Le ministre de la Santé publique, Oly Ilunga, redoute que l’épidémie du choléra qui frappe actuellement la ville province de Kinshasa ne puisse prendre des proportions inquiétantes dans les prochains jours suite aux inondations qui ont endeuillé la capitale congolaise les 3 et 4 janvier en cours. Conscient du danger qui guette la population kinoise après ces débordements d’eaux qui ont causé 44 morts, le patron de la Santé publique annonce une série de mesures préventives que le Gouvernement congolais est appelé à prendre afin de lutter contre la propagation de cette épidémie déclaré dans la capitale congolaise depuis décembre 2017.

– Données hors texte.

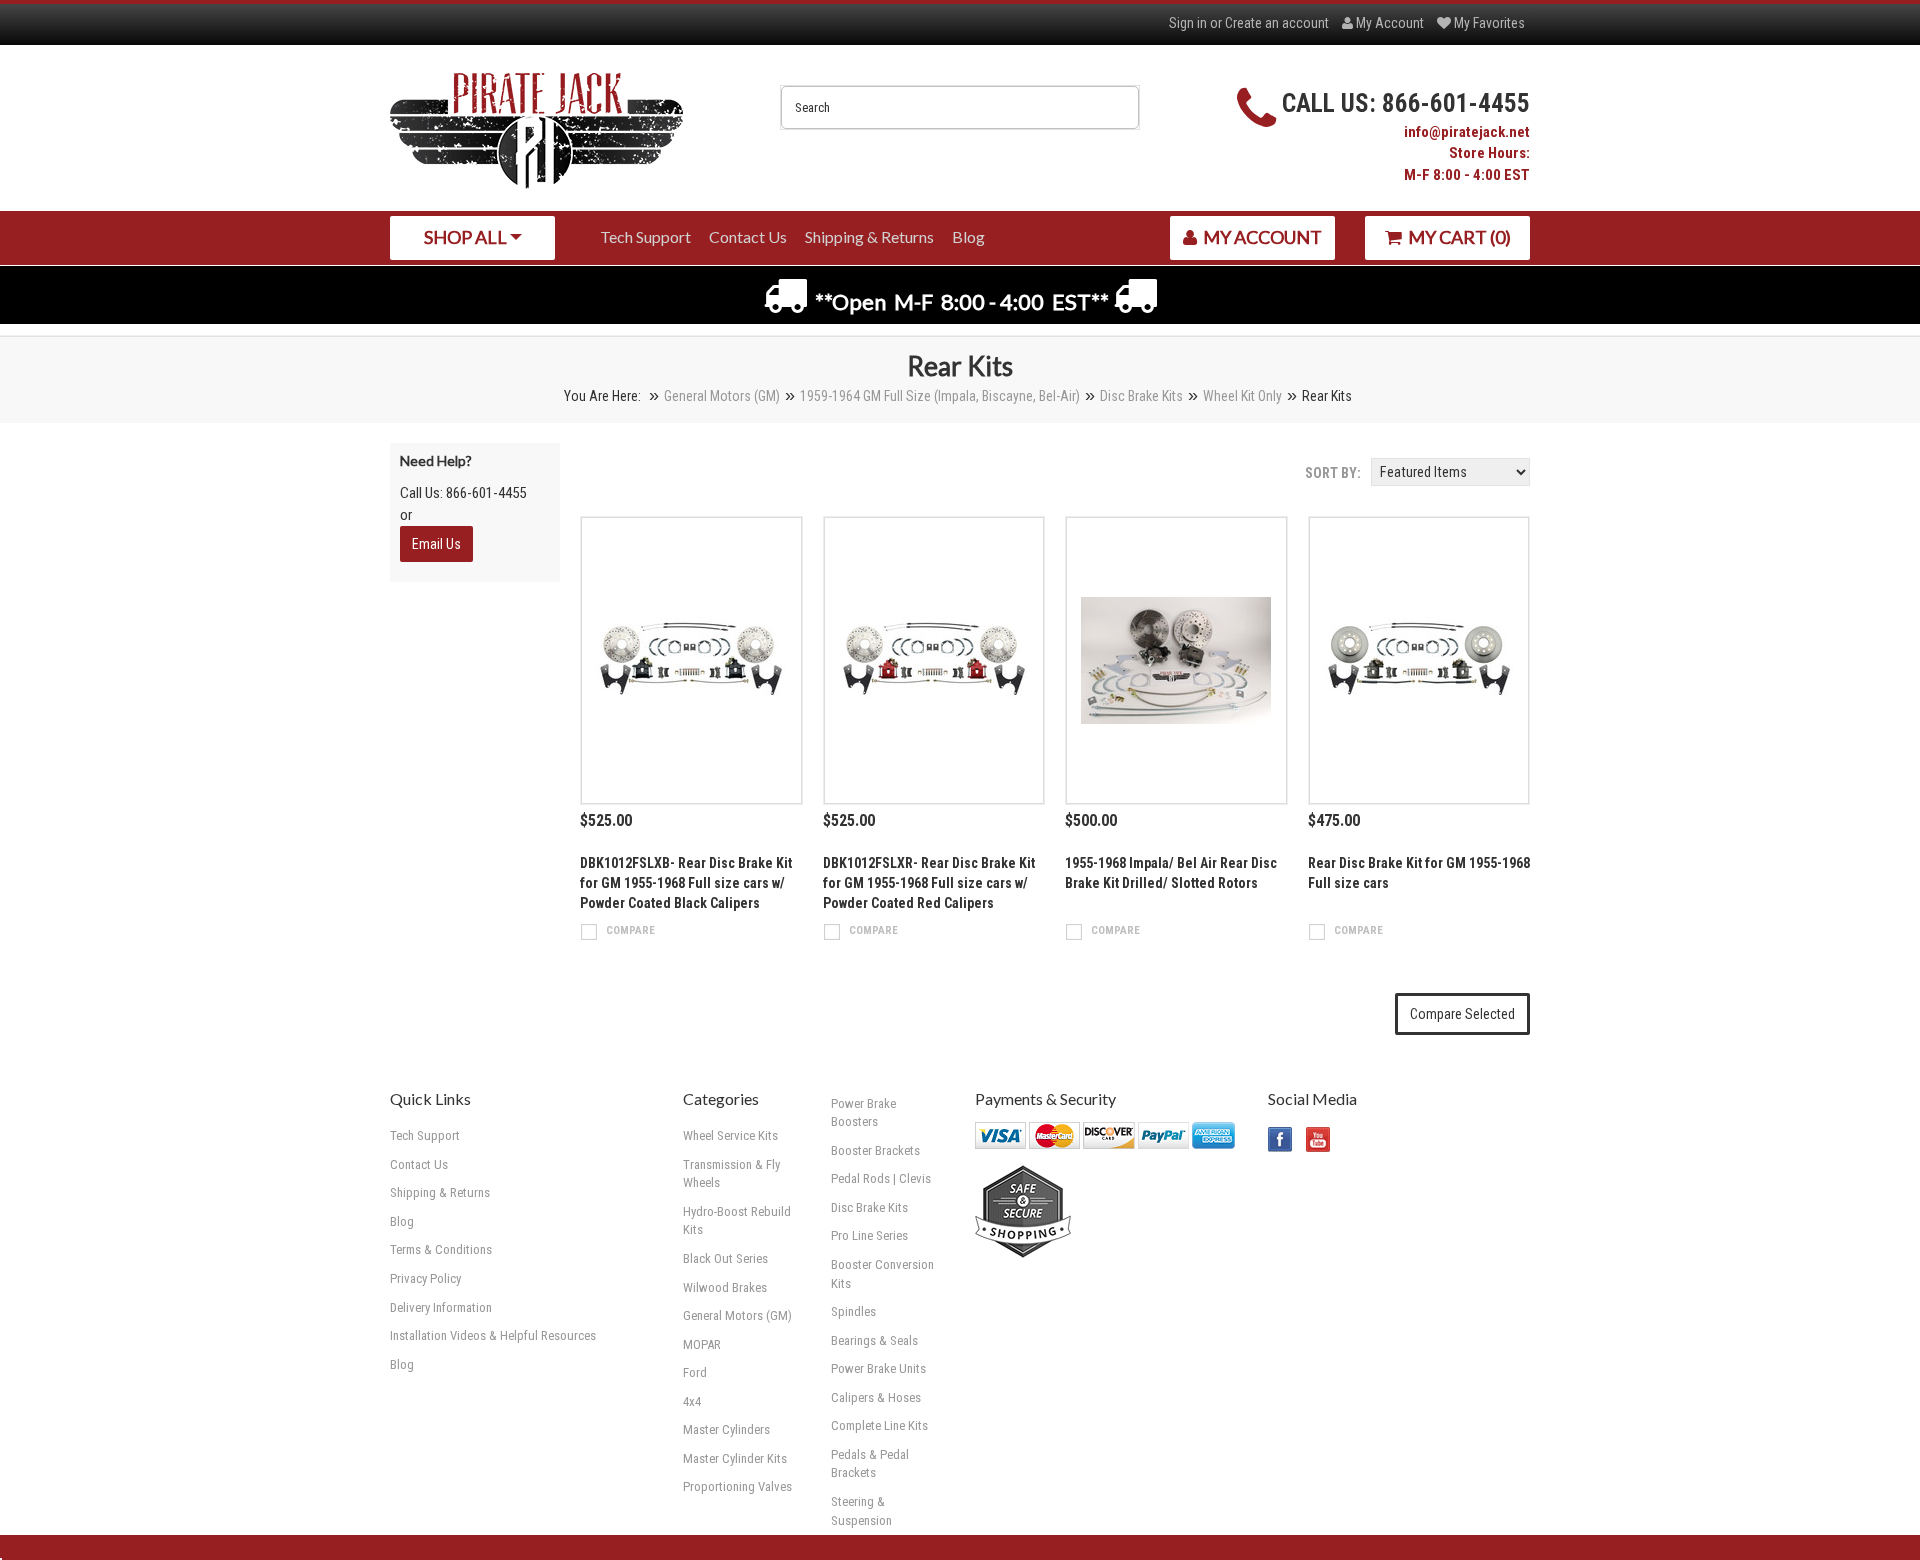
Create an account (1277, 23)
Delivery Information (441, 1307)
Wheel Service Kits (730, 1135)
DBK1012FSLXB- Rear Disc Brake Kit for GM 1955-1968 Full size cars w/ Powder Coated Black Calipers (686, 883)
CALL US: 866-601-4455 (1406, 103)
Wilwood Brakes (725, 1287)
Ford (695, 1372)
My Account (1388, 23)
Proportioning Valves (737, 1486)
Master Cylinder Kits (735, 1458)
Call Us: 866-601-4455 (463, 493)
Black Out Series (725, 1258)
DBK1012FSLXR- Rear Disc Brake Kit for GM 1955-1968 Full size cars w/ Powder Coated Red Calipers (929, 883)
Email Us (436, 544)
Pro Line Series (869, 1235)
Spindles (853, 1311)
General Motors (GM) (722, 396)
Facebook (1280, 1139)
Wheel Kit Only (1242, 396)
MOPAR (702, 1344)
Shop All (467, 237)
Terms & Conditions (441, 1249)
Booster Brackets (875, 1150)
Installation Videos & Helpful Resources (493, 1335)
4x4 (692, 1401)
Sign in (1188, 23)
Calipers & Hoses (876, 1397)
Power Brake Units (878, 1368)
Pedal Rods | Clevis (881, 1178)
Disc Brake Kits (1141, 396)
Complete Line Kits (879, 1425)
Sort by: (1333, 473)
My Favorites (1488, 23)
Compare (630, 930)
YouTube (1318, 1139)
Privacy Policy (425, 1278)
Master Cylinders (726, 1429)
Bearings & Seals (874, 1340)
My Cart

« Le choléra est une maladie qui est liée à l’eau. Dans une situation d’inondation comme celle qui a frappé dernièrement la ville de Kinshasa, le risque de propagation est élevé. Le Gouvernement congolais ne peut pas rester indifférent face à cette situation. C’est la raison pour laquelle des mesures urgentes vont être prises afin d’empêcher la propagation de cette epidemie », a déclaré le ministre de la Santé à la Radio Okapi.

« Les 35 zones de santé que compte la ville de Kinshasa sont actuellement en état d’alerte. Une réunion urgente est prévue, à cet effet, avec les équipes cadres des zones de santé concernées afin d’avoir un briefing complet. Les organes de surveillance sont ainsi appelés à être très actifs. Une commission interministérielle vient en même temps d’être instituée pour réparer et faire la prévention », affirmé le ministre Oly Ilunga.

A l’en croire, son ministère est actuellement en train de travailler en synergie avec le ministère de l’Energie pour restaurer l’approvisionnement en eau potable dans des zones à risque. Il rassure, par ailleurs, que les travaux de drainage entamés après ces inondations vont se poursuivre jusqu’à à son aboutissement final.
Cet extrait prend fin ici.